VEKALET / ŞARTLAR |
B. VEKİLE İLİŞKİN ŞARTlAR
Nevevi daha sonra
vekalet akdinin ikinci rüknü olan "vekil"e ilişkin şartlar konusunu
ele almaya başlayarak şöyle demiştir:
Vekilin şartı, tasarrufu
kendisi adına yapmasının sahih olmasıdır.
Buna göre çocuğun ve
delinin vekil olması, yine kadının ve ihramlı şahsın nikah konusunda vekil
olması sahih değildir. Ancak doğru görüşe göre eve girme ve hediyenin
ulaşmasına izin verme konusunda çocuğun sözüne itimad edilir.
Ancak daha doğru görüşe
göre nikahı kabul etme konusunda köleyi vekil tayin etmek sahihtir, nikahta
icapta bulunma konusunda vekil tayin etmek sahih değildir.
1. Vekilin şartı, izin
verilen tasarrufu kendisi için yapmasının sahih olmasıdır. Aksi takdirde onun
vekil olması sahih olmaz. Çünkü kişinin kendisi için tasarrufta bulunması
başkası için tasarruf ta bulunmasından daha güçlüdür; zira kişi kendisi için
asaleten tasarrufta bulunurken başkası için niyfıbeten tasarruf ta bulunur. Kişi
daha güçlü olana güç yetiremeyince daha zayıf olana hiçbir şekilde güç
yetiremez.
2. Bu şarta göre;
a. Baygın kişinin,
çocuğun, delinin, uyuyan şahsın ve aklında zaaf bulunan kişinin [ma'tuhun]
velayetleri bulunmadığından vekil olmaları sahih olmaz.
b. Aynı şekilde nikah
akdinde icapta ve kabulde bulunma konusunda kadının ve ihramlı şahsın da vekil
olmaları sahih olmaz; çünkü bu ikisinin nikah akdi konusunda sözlü tasarrufları
geçerli değildir.

Yapılacak görevler:
- A) Vekalet şartlarını ele alan metne göre vekilin şartı nedir?
- B) Vekalet şartlarını ele alan metinde "VEKALET / ŞARTLAR" sözleriyle başlayıp "sözüne itimad edilir." sözleriyle biten bölümün tamamını kelimesi kelimesine aktarın.
Yanıt verirken yalnızca metne başvurun.

Verilen veriler:
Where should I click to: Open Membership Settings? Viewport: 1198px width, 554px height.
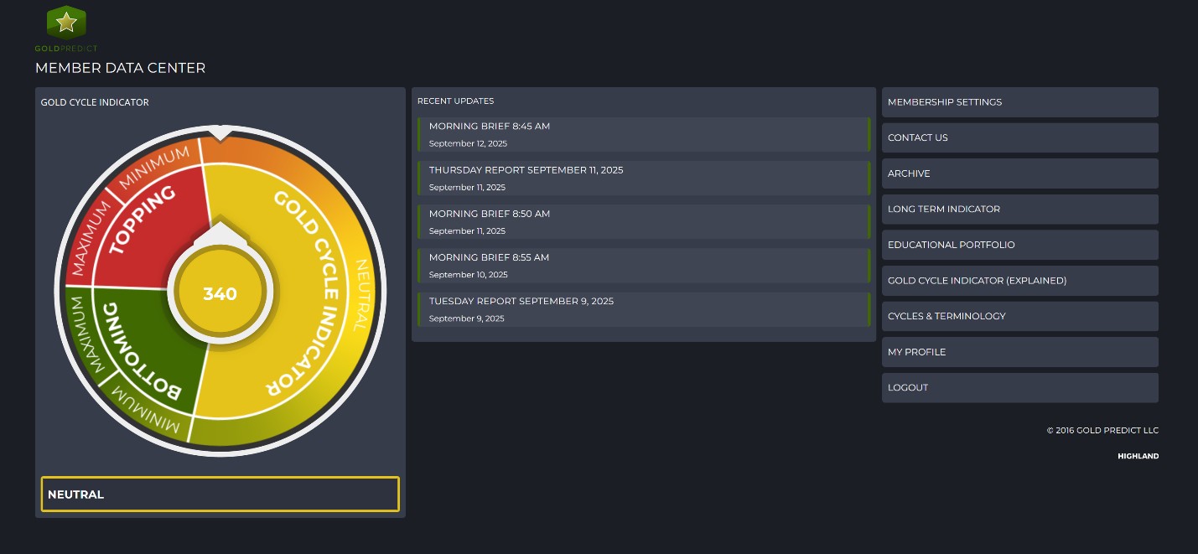[1019, 102]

Örnek çözümler:
- A) Vekilin şartı, tasarrufu kendisi adına yapmasının sahih olmasıdır.

- B)
VEKALET / ŞARTLAR |
B. VEKİLE İLİŞKİN ŞARTlAR
Nevevi daha sonra
vekalet akdinin ikinci rüknü olan "vekil"e ilişkin şartlar konusunu
ele almaya başlayarak şöyle demiştir:
Vekilin şartı, tasarrufu
kendisi adına yapmasının sahih olmasıdır.
Buna göre çocuğun ve
delinin vekil olması, yine kadının ve ihramlı şahsın nikah konusunda vekil
olması sahih değildir. Ancak doğru görüşe göre eve girme ve hediyenin
ulaşmasına izin verme konusunda çocuğun sözüne itimad edilir.